Una noche, mientras contaba las monedas que había ganado, escuché a Julián hablando por teléfono en voz baja:
—No sé cuánto más pueda aguantar… Sí, la extraño… pero no puedo dejarla así…
Sentí un puñal en el pecho. ¿A quién extrañaba? ¿A su mamá en Guatemala? ¿A otra mujer? No tuve valor para preguntarle.
El silencio entre nosotros se volvió insoportable. Dormía en el sofá «para no molestarme», decía él. Yo lloraba en silencio, recordando los días en que soñábamos juntos bajo las estrellas del lago Atitlán.
Un domingo cualquiera, mi hermana Lucía llamó desde Quetzaltenango:
—Oli, mamá está enferma otra vez… ¿No has pensado en regresar?
La pregunta me taladró el alma. ¿Regresar? ¿A qué? Aquí al menos teníamos techo y comida (a veces). Pero allá estaba mi madre, mis raíces… y tal vez una oportunidad para empezar de nuevo.
Esa noche enfrenté a Julián:
—¿Tú quieres seguir aquí? Porque yo ya no puedo más…

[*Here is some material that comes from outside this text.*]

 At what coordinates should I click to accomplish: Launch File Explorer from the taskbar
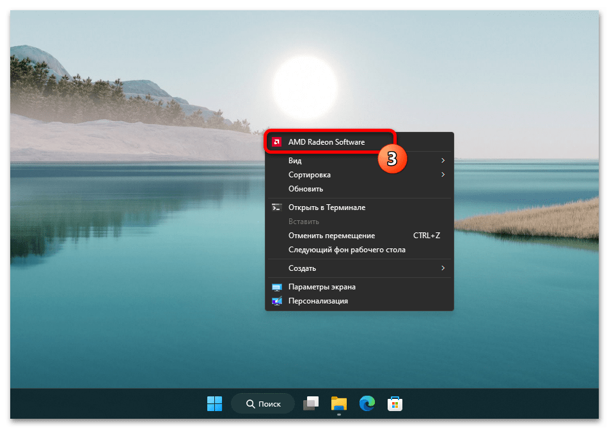tap(338, 403)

Él me miró por fin, con los ojos llenos de lágrimas contenidas:
—Yo vine por ti… pero siento que te perdí en el camino.
Nos abrazamos como dos náufragos aferrados a una tabla rota. Lloramos por todo lo perdido: los sueños, la juventud, la alegría.
Pasaron semanas antes de tomar una decisión. Hablamos con sinceridad por primera vez en años. Decidimos regresar a Guatemala, aunque fuera para empezar desde cero otra vez. Vendimos lo poco que teníamos y nos despedimos de Monterrey con nostalgia y alivio.

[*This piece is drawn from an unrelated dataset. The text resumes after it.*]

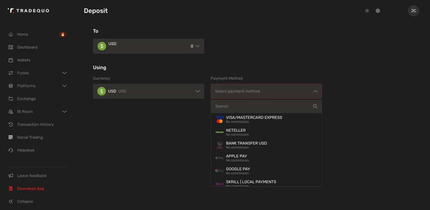Open Transaction History page
The width and height of the screenshot is (430, 210).
[35, 124]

Ahora estoy aquí, en la casa vieja de mi madre, escuchando el mismo sonido de la lluvia sobre el techo de lámina que me acompañó tantas noches lejos de casa. Julián duerme a mi lado; ya no hay sofá entre nosotros. No sé si lograremos reconstruir lo nuestro o si solo somos dos sobrevivientes aferrados al pasado.
Pero al menos estamos juntos. Y mientras miro las gotas resbalar por la ventana, me pregunto: ¿Cuántas veces puede uno empezar de nuevo antes de perderse para siempre? ¿Vale la pena luchar por un sueño cuando todo parece estar en contra?
¿Ustedes qué harían si estuvieran en mi lugar?